The next day, Porter sent a deal: Forfeit the assets we seized, and we'll drop the charges against your family.

Card declined, setting in motion a legal odyssey that ended in October of last year. The dubious charges against his family were ultimately dismissed, as were the charges against Card himself. But to meet that end, he still had to pay a steep price: Though the government would return the watches and unfreeze the bank account, it would keep $305,050 of the cash.

The case is a study in the nexus between civil forfeiture and coercive plea bargaining, where the former is not only a cash grab meant to keep law enforcement coffers full but is also a tool used to pressure criminal defendants into buckling. It's difficult to defend yourself when the government seizes your means to do so. That becomes a bit darker when the state also appears to leverage your loved ones as pawns.

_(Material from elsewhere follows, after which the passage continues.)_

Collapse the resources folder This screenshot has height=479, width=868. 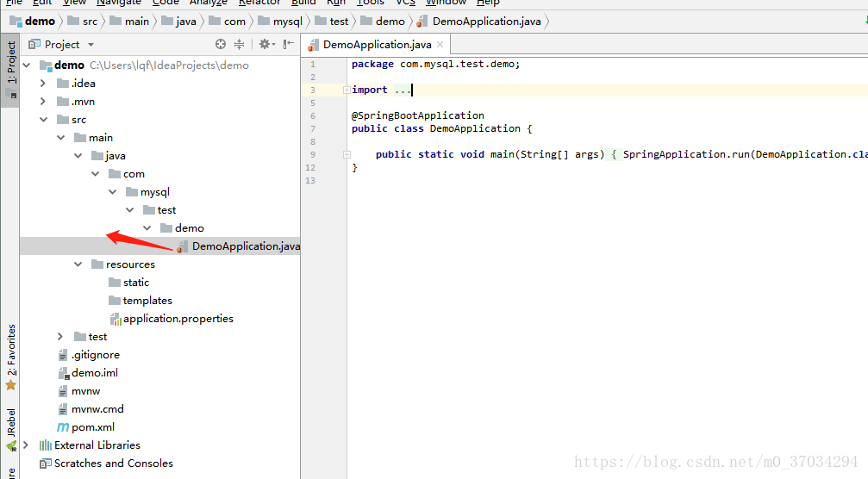coord(78,264)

Consider the case of Carl Nelson, a former real estate transaction manager for Amazon who had almost $1 million taken by the FBI during the course of a federal investigation into whether or not he facilitated shady deals in return for millions of dollars in illegal kickbacks. Two years into that probe, no charges have yet been filed. But the government didn't need to secure an indictment to take the family's assets, which ultimately required the Nelsons to sell their house, liquidate retirement, and move into his wife's sister's basement apartment with their four children.

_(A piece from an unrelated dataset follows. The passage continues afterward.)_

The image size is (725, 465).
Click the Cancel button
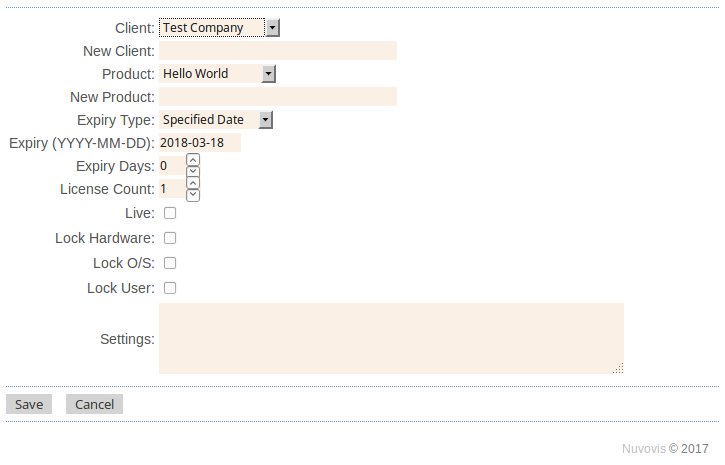click(94, 404)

"If you can't afford to defend yourself, let alone feed yourself," Amy Sterner Nelson told me last month, "it becomes complicated." The bureau recently agreed to return $525,000 to the family.

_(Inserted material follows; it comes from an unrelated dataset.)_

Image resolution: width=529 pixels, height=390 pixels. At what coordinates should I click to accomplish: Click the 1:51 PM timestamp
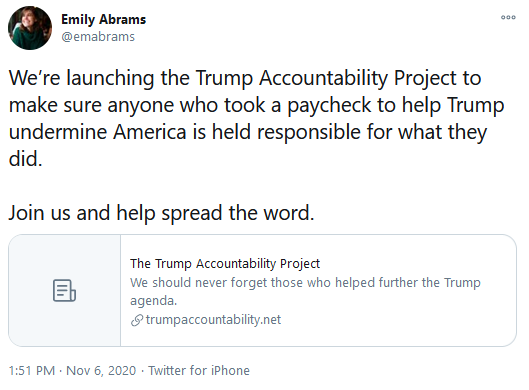[x=32, y=370]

Civil forfeiture "very often doesn't involve underlying criminal charges," says Dan Alban, an attorney at the Institute for Justice (IJ), a public interest law firm. "The police just seize someone's money, whether they're traveling with it, or seize it from their bank account, and that basically puts the onus on the owner to try to get their property back."  

In that vein, Card may relate with the Nelsons when considering why he caved to the state. "I was exhausted and it was taking a toll on my ability to be mentally, physically and emotionally here for my wife and cousin that lives with us," he said.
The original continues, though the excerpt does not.